### What to work on
In the records below, some lines hold the word "Nous". Copy each of those lines.

Stored data entries
-------------------------
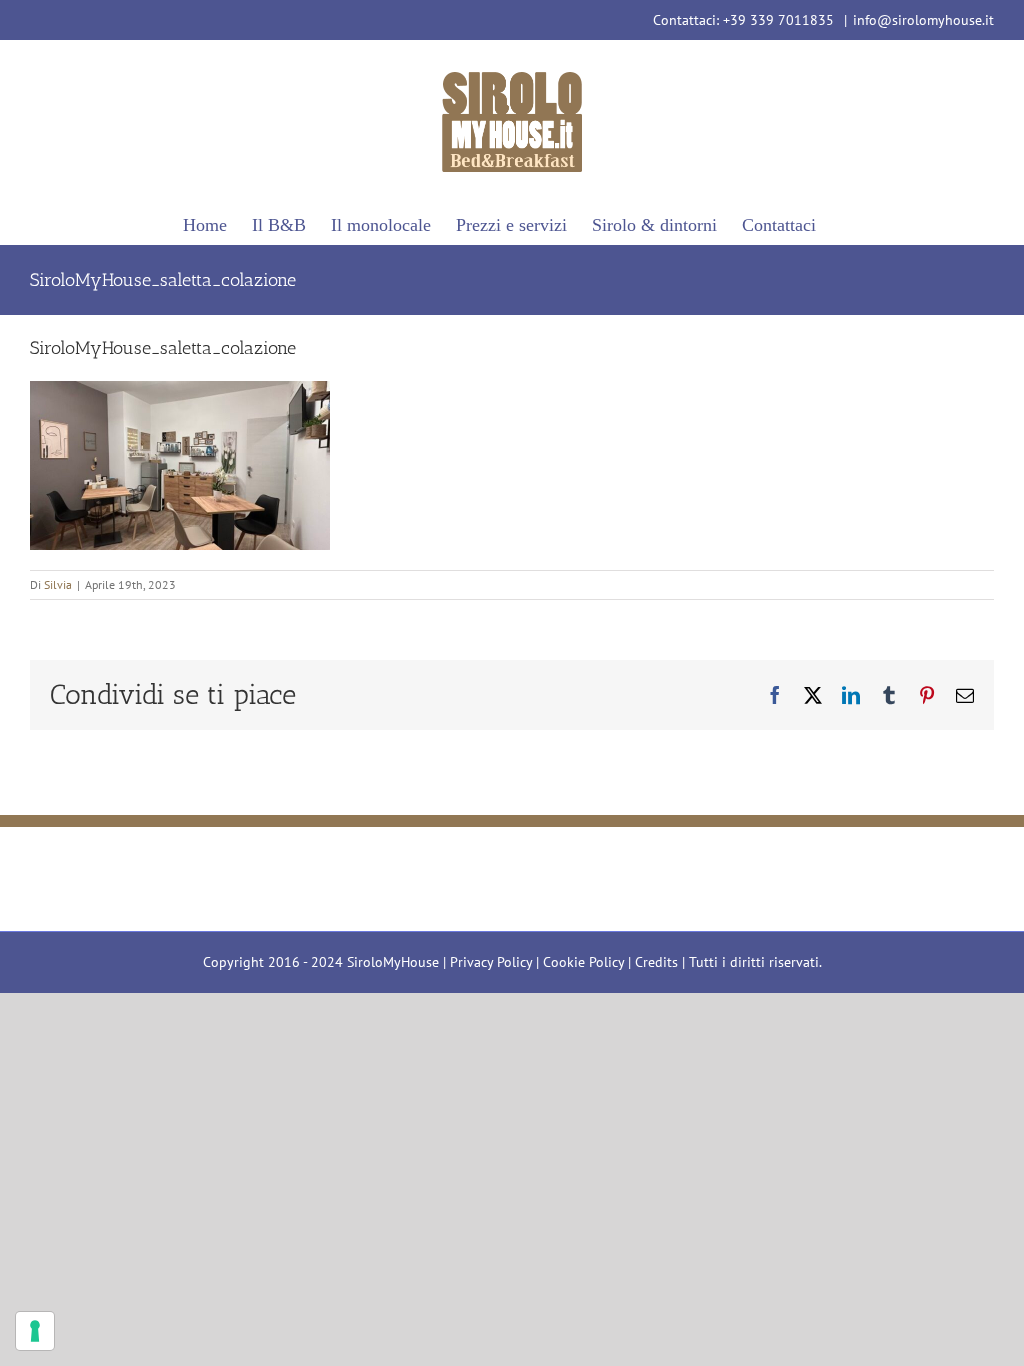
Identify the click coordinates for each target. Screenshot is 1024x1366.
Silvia (58, 584)
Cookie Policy (583, 962)
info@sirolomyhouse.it (923, 20)
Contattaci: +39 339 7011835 (745, 20)
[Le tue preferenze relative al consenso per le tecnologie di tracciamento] (35, 1331)
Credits (656, 962)
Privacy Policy (491, 962)
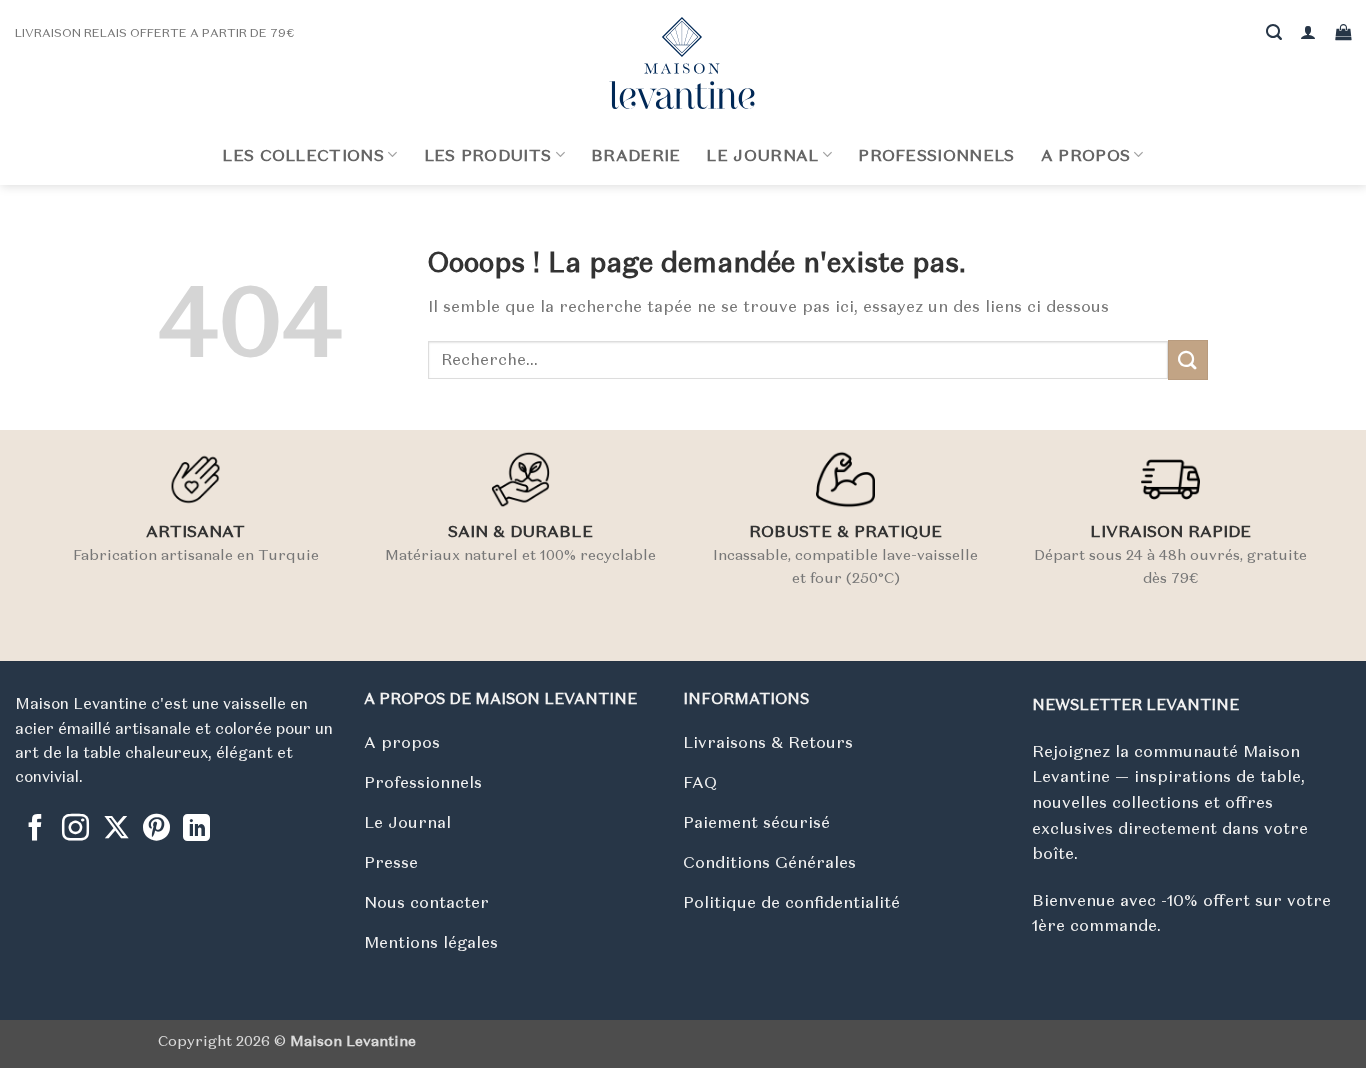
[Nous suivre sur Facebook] (35, 830)
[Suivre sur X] (116, 830)
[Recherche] (1274, 32)
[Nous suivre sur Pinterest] (156, 830)
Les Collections (303, 155)
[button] (1308, 32)
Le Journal (762, 155)
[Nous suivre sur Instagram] (75, 830)
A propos (1086, 155)
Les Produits (488, 155)
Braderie (636, 155)
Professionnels (936, 155)
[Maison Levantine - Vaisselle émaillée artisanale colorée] (683, 63)
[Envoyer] (1188, 359)
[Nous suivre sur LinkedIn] (196, 830)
-------------------------
### Reply to the exercise
[Nous suivre sur Facebook] (35, 830)
[Nous suivre sur Pinterest] (156, 830)
[Nous suivre sur Instagram] (75, 830)
[Nous suivre sur LinkedIn] (196, 830)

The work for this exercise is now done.